Pourquoi est-il si important que les marchés financiers soient efficients et bien organisés ?

Thomaes : « Sans marchés financiers efficients, notre économie perd tout dynamisme, parce que de nombreuses entreprises n’ont alors plus accès aux ressources financières nécessaires au développement de nouvelles initiatives. De plus, sans marchés financiers stables, nous nous dirigerions tout droit vers une crise sociale en règle. Notre pays fait face à d’énormes défis : le manque de places dans les écoles, l’énorme besoin de maisons de repos induit par le vieillissement de la population, les gros problèmes de mobilité… Seules, les autorités de notre pays ne pourront pas financer les réponses à ces défis. C’est pourquoi nous avons besoin d’un accès aisé aux marchés financiers, qui ont les moyens d’accélérer les choses. »

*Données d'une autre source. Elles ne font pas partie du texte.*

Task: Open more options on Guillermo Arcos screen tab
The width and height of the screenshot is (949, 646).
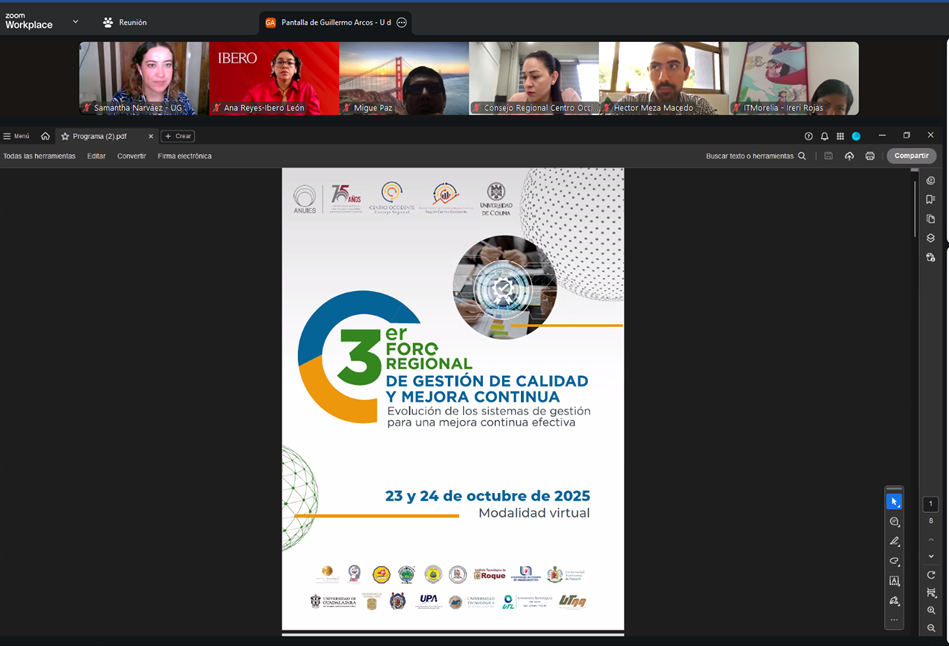Action: 402,22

De Bie : « On voit déjà de plus en plus de fonds internationaux financer de grands projets d’infrastructure, parfois à un prix de revient très bas. Cela prouve que le marché international contribue au financement de projets qui risqueraient sinon d’être mis au frigo pour une période indéterminée. La globalisation constitue un autre phénomène extrêmement important du point de vue des chefs d’entreprises. Ceci dit, on oublie parfois qu’il reste crucial d’entretenir de bonnes relations avec le banquier du coin. Même dans une économie mondialisée, on a besoin d’un interlocuteur local. »

Quelle contribution une organisation comme l’ICC apporte-t-elle à un environnement de marché stable et sûr ?

Thomaes : « L’International Chamber of Commerce permet une organisation intègre et efficace du marché international de biens et de services. Nous ne nous contentons pas d’imposer des règles internationales : nous disposons également d’un registre de commerce grâce auquel nous cartographions le financement du commerce extérieur. C’est un instrument très utile. Nous avons notamment démontré que les règles imposées aux banques doivent être moins strictes. » De Cock : « Et c’était une très bonne chose. Un marché efficace a besoin d’un cadre réglementaire, mais il ne faut pas verser dans la surrégulation. Ces dernières années, c’était un réel danger : les restrictions ont menacé de mettre un frein aux transactions internationales et ont été néfastes pour notre économie. »

Sucaet : « De telles associations commerciales sont appelées à jouer un rôle de plus en plus important. La réglementation européenne est le résultat systématique d’un compromis entre 28 pays. Elle est de ce fait extrêmement complexe. L’impact de certaines règles sur l’économie réelle est parfois imprévisible. Il faut des organisations qui signalent les excès et les conséquences néfastes des réformes. Ce sera de plus en plus le cas ces cinq prochaines années, et nous obtiendrons ainsi une réglementation acceptable pour tout le monde. »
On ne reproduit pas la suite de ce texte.